Gage doesn’t so much sing songs as tear through them, his vocals occasionally sounding as if they’re coming from someone twice his size. As he sings “Big Foot,” a track off of the band’s second and most recent album, Bat Man, Gage bellows the title line over and over, all the while pacing back and forth like some caged beast, swaying to the ominous, industrial-ish score. You think for sure his voice is going to give out any moment, but it never does. It’s magnificent.

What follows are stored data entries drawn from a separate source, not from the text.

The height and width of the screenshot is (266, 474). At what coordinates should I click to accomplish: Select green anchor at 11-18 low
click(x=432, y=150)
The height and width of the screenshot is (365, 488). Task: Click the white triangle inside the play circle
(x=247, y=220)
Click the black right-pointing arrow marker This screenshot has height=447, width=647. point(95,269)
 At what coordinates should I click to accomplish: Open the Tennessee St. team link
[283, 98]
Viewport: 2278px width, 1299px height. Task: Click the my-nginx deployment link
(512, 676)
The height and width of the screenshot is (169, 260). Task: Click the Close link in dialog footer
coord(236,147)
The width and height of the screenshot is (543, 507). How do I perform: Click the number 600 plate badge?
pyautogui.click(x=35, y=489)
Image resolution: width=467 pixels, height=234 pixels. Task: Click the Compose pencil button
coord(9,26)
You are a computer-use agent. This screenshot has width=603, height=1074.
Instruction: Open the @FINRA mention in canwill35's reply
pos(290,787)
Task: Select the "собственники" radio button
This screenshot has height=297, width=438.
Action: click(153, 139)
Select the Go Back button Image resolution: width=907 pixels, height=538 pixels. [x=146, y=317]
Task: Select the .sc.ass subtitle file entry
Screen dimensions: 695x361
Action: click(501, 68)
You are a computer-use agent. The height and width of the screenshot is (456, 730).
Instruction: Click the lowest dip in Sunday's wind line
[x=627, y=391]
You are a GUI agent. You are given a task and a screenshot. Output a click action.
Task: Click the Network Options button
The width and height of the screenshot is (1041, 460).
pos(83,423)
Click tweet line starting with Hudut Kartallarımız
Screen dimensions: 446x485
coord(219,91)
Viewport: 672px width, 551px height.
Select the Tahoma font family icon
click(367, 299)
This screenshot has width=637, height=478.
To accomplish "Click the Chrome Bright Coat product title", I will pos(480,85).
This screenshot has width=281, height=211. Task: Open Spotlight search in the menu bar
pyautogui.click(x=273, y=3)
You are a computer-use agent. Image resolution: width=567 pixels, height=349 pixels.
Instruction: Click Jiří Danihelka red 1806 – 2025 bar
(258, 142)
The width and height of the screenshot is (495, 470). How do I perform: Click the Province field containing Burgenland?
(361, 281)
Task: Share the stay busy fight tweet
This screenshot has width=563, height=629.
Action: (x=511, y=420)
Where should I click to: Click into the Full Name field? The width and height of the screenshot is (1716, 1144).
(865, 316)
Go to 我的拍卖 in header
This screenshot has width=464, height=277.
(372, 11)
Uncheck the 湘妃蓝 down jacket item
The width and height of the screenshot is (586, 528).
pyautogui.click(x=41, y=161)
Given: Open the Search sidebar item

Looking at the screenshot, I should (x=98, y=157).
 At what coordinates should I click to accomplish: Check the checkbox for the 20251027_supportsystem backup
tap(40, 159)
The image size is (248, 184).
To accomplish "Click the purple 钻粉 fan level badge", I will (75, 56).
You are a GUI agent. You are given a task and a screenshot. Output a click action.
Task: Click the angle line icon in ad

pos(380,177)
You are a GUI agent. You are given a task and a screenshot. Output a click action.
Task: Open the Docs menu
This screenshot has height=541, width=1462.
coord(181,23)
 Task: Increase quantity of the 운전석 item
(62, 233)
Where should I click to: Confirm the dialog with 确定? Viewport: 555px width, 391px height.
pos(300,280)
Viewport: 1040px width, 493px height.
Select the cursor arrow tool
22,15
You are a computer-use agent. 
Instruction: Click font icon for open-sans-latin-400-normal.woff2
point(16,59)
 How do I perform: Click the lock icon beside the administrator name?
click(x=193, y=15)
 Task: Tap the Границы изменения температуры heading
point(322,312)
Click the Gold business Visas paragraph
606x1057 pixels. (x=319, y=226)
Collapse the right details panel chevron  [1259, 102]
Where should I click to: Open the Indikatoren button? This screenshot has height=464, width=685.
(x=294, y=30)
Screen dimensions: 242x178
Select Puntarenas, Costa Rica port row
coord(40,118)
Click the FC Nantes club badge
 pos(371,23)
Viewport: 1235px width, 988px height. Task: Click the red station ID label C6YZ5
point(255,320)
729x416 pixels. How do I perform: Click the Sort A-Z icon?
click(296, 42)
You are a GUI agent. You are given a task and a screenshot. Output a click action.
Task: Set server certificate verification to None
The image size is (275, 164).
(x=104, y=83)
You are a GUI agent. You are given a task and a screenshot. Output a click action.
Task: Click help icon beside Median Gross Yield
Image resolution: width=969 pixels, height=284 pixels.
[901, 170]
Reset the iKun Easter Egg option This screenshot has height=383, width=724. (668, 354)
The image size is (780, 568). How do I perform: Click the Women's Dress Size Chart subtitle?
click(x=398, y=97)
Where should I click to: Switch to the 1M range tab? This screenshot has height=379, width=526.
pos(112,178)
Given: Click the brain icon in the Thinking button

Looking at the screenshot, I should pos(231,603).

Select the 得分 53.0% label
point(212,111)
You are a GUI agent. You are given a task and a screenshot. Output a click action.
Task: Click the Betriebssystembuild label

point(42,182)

“I had a boss once who’d seen Chuck Berry, Buddy Holly, James Brown,” notes Gage’s older brother, John Gage, who plays guitar, among other things, for BILL (the band, he insists, is spelled in all capital letters). “So I was playing a tape of Bill, and he had just walked into the place where we worked, and he says, ‘Who is that — Muddy Waters?’ And I was, like, here is a guy who has seen James Brown, and he’s saying Bill sounds like this 40-year-old black man.”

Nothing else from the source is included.